» Aim of the task:
Find the line containing "The image size is (740, 420).", then print it and each following line through the end of the records, exactly and with nothing added; leave out any pictures.

━━━ Information provided ━━━

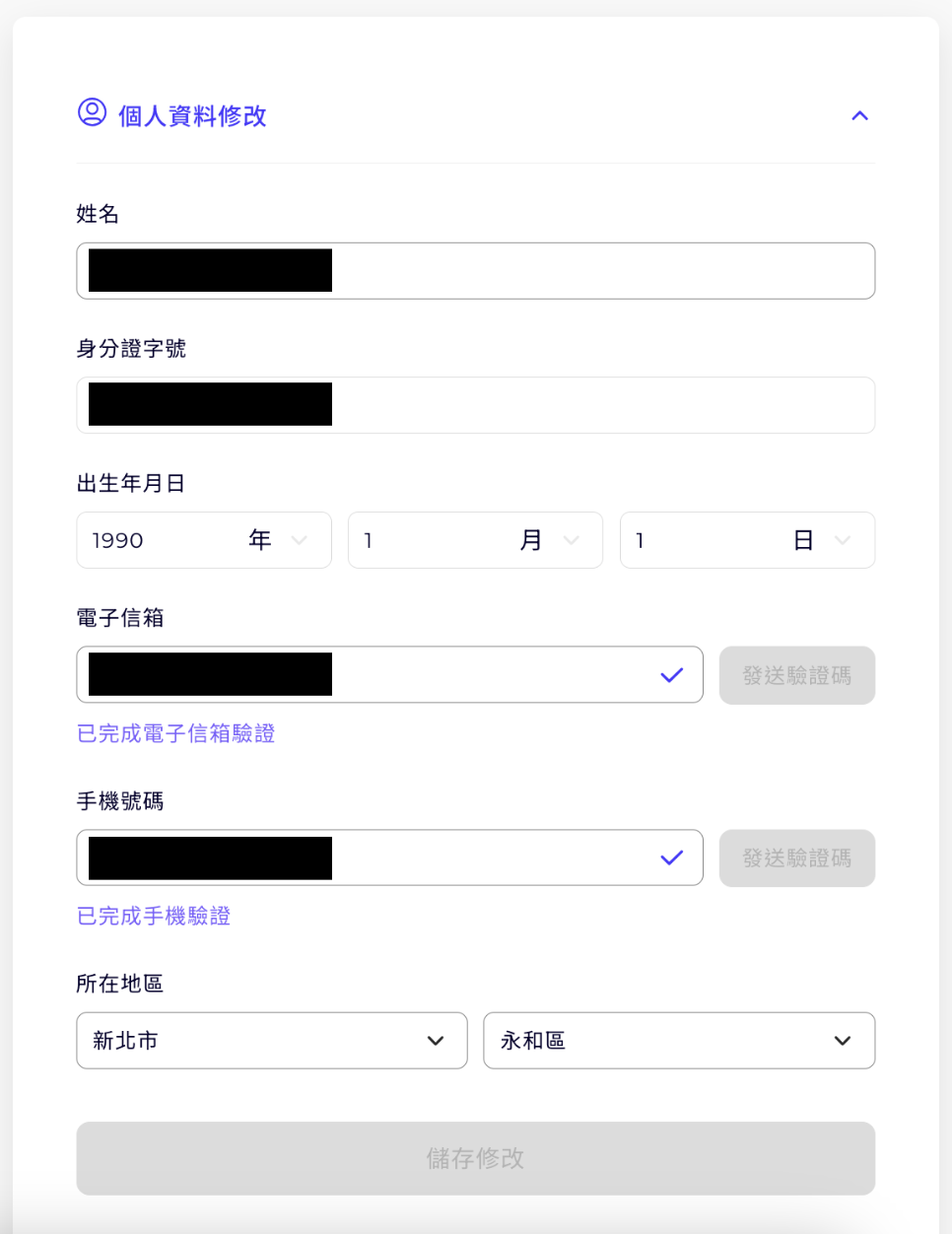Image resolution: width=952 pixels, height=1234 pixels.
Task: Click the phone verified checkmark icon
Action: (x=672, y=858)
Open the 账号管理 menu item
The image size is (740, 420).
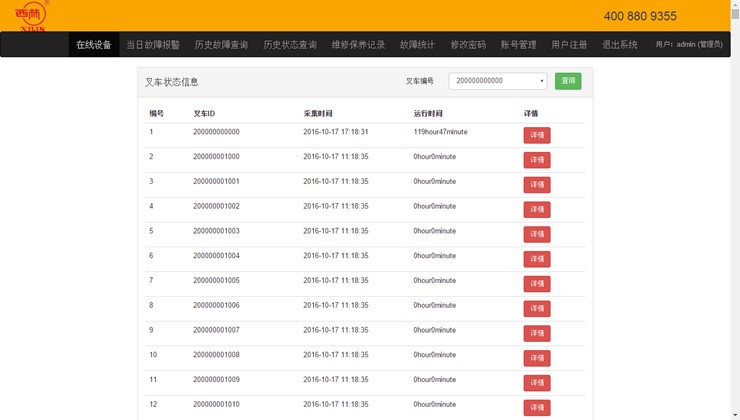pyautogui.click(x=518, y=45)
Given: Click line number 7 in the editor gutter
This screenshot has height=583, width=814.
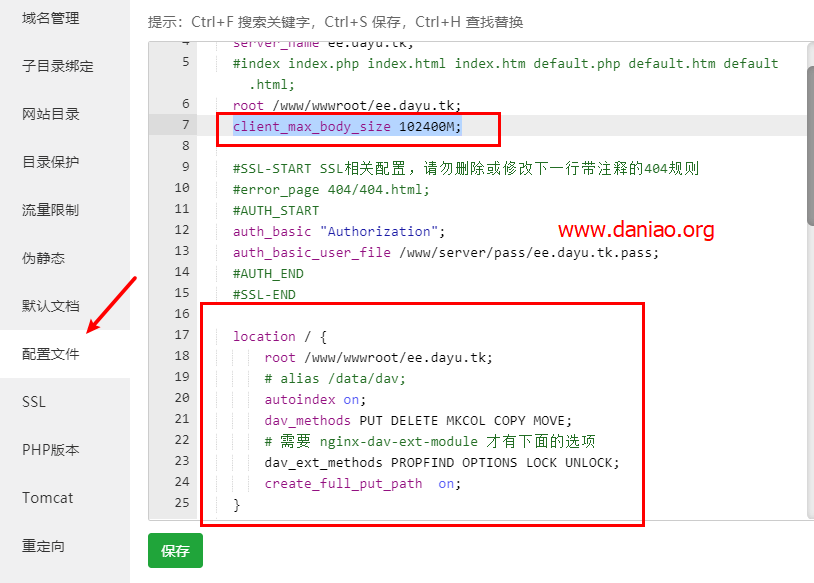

━━━

» Answer space:
The image size is (740, 420).
pyautogui.click(x=518, y=45)
Given: Click line number 7 in the editor gutter
This screenshot has height=583, width=814.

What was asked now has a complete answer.